◆ Task objective: Continue the account of the Red Cross EMS project in Tijuana from the point where it stops.

◆ Source passage:
----------

Improving Red Cross EMS Operations in Tijuana, Mexico
A long-term project towards improving emergency medical services. UC San Diego - Global TIES Program. I started out as another student in a lab class but there were aspirations from the Red Cross in Tijuana (RCT) and the professor that were not yet attained. With just 13 ambulances servicing 2-3 million people in Tijuana at the time, one route towards improving the state of emergency medical services (EMS) was to modernize the technological infrastructure in the Red Cross. One past work determined an optimal set of ambulance standby stations that would maximize coverage in the city, which became partially implemented. In my first quarter, I prototyped and demonstrated live location tracking and historical pathing accumulation that would help keep track of the very limited number of ambulances in service. In the following two quarters, I gradually led more of the project starting with the mobile app subteam and peaking at managing the overall project and keeping in touch with 4-5 subteam leaders. We improved the RCT's internal data collection from traditional, manual methods like pen and paper to using computers and wrote web applications that allowed them to take advantage of expanding cell data availability (see [5]).

----------

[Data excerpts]

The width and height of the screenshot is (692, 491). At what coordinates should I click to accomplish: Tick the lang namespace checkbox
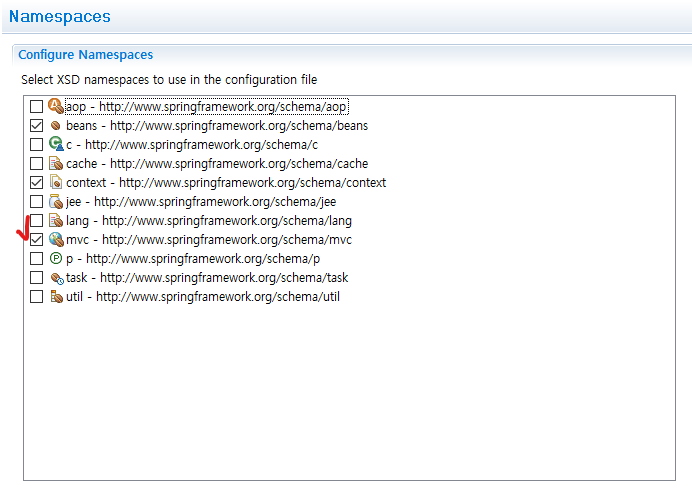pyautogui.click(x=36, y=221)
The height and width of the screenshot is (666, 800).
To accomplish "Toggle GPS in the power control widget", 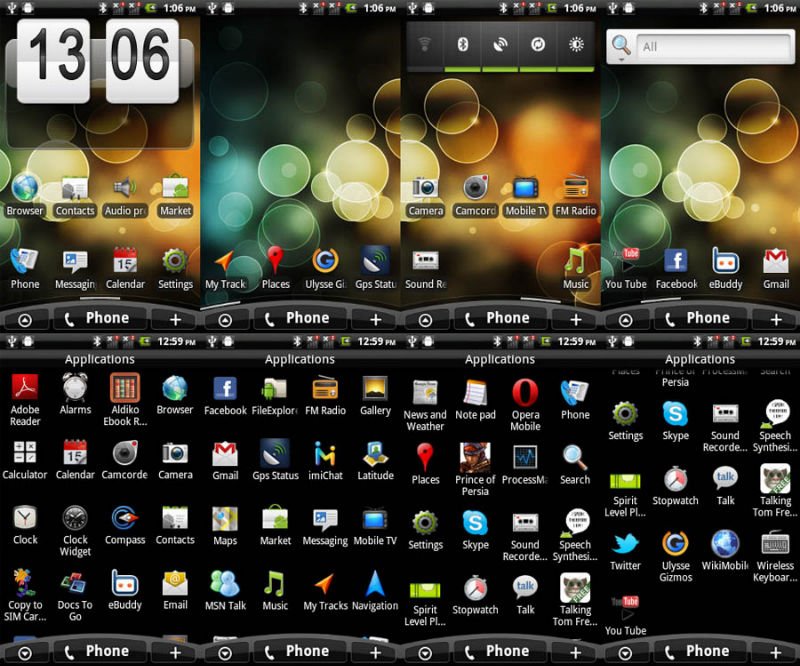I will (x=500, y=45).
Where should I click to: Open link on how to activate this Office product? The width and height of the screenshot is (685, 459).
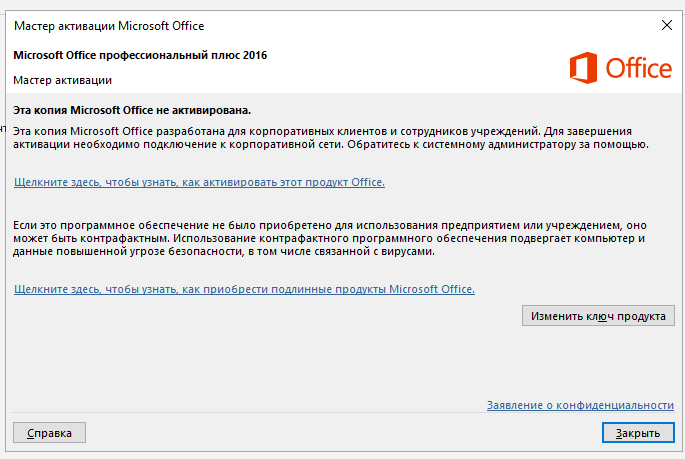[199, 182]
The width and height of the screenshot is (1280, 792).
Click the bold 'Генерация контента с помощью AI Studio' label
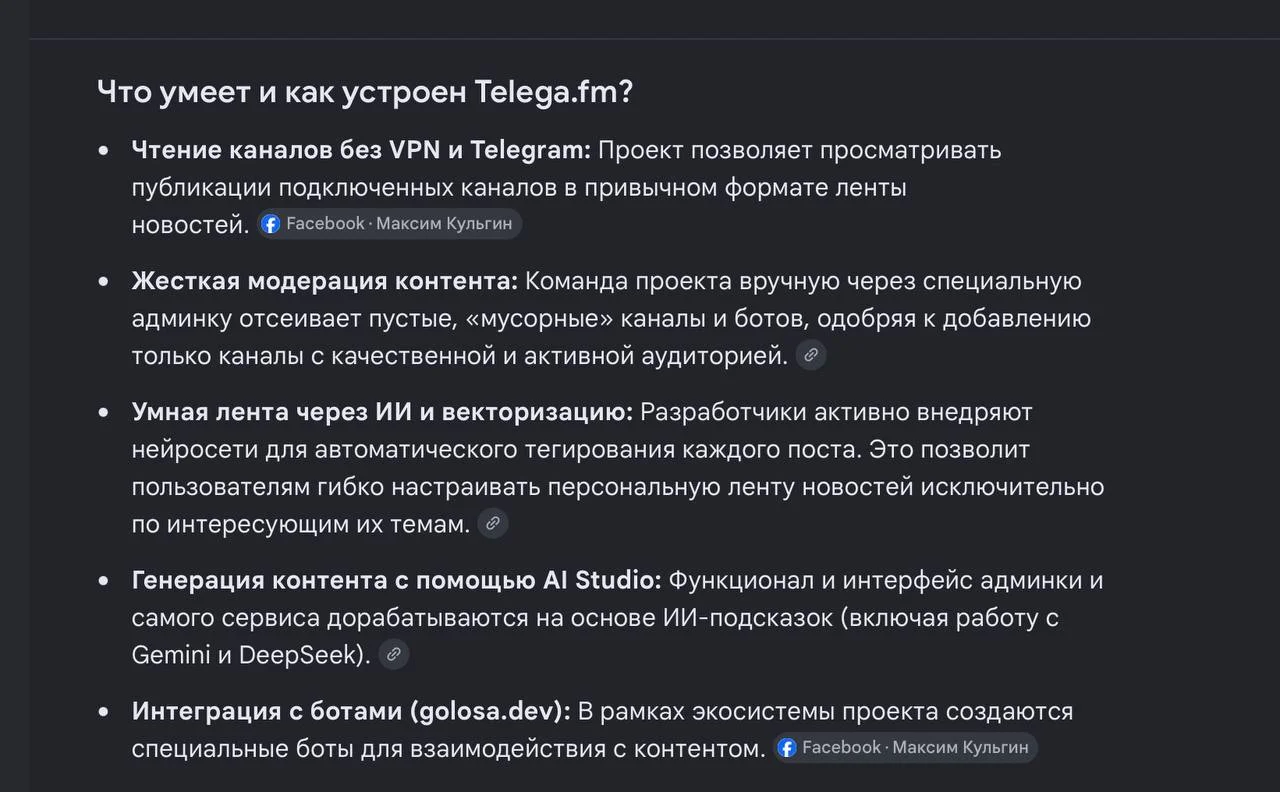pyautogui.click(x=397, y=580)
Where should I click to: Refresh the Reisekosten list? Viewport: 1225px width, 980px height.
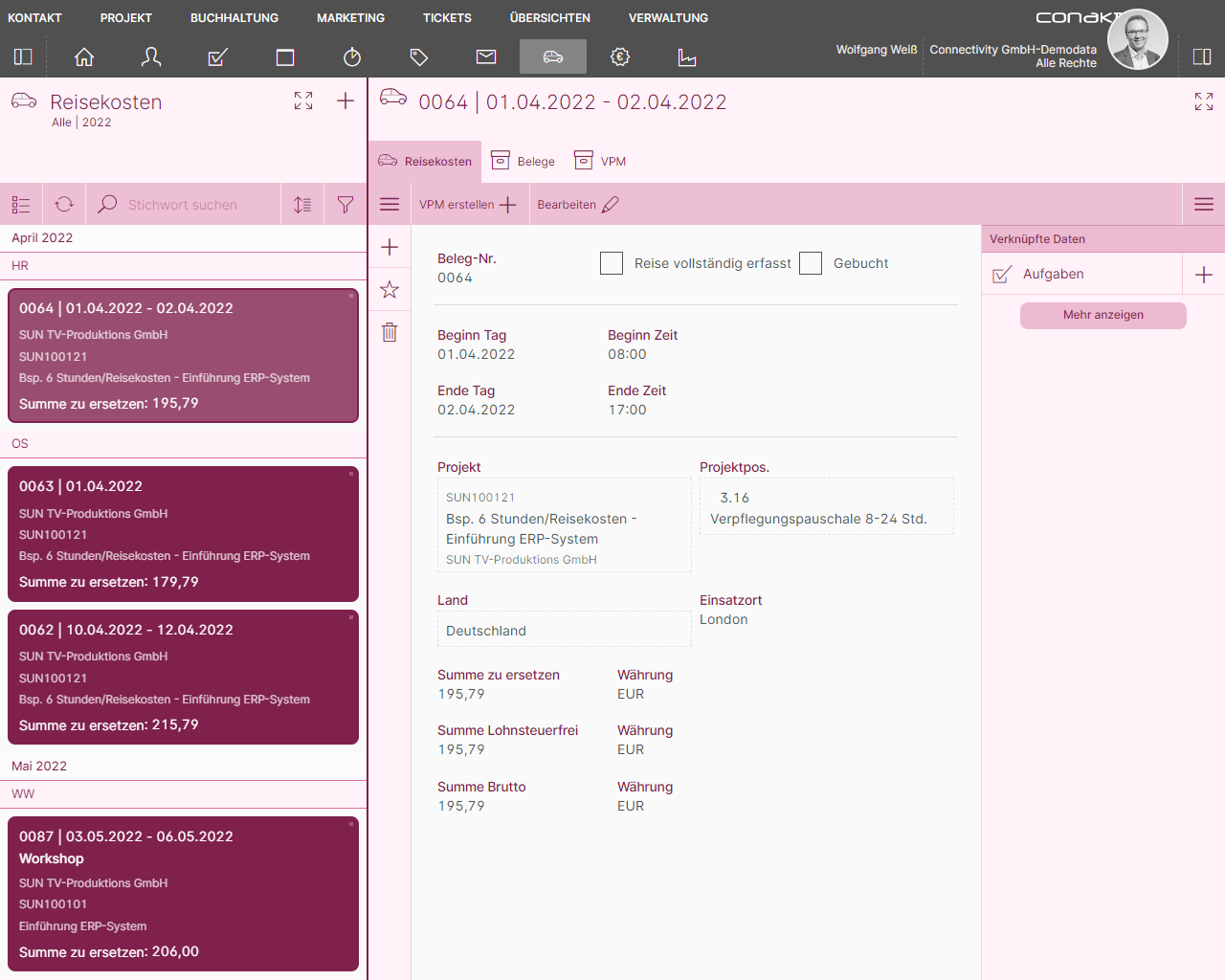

----------

◆ Response for this exercise:
After my first 3 quarters, I attempted to tackle a larger problem that researchers have been working on: dynamically optimizing resource allocation (including but not limited to ambulance positions) to maintain city-wide coverage while accounting for additional contexts such as time of day and severity of emergency cases. Simulating a dynamic and chaotic world to produce estimations and outcomes is challenging. We showed that a reduction in ambulances (for example, suppose many ambulances happen to become busy at the same time because several emergencies occurred simultaneously) can drastically reduce coverage in Tijuana but it is possible to react accordingly to reallocate resources to reduce loss of coverage while maintaining a required level of quality of service (such as ambulance response times). However, in all simulations, a widespread disaster at almost any scale will plummet the ability to address emergency cases. This is due to the extremely constrained number of ambulances. These simulated findings can demonstrate a strong need to allocate more EMS resources for the RCT.
[5] Timothy Lam, Hans Yuan, and Maurício C de Oliveira. Low-Cost Open-Source Solution to Optimize Emergency Medical Services in Developing Communities by Tracking, Dispatching, and Simulating. In 2019 IEEE Global Humanitarian Technology Conference, Seattle, USA, October 2019.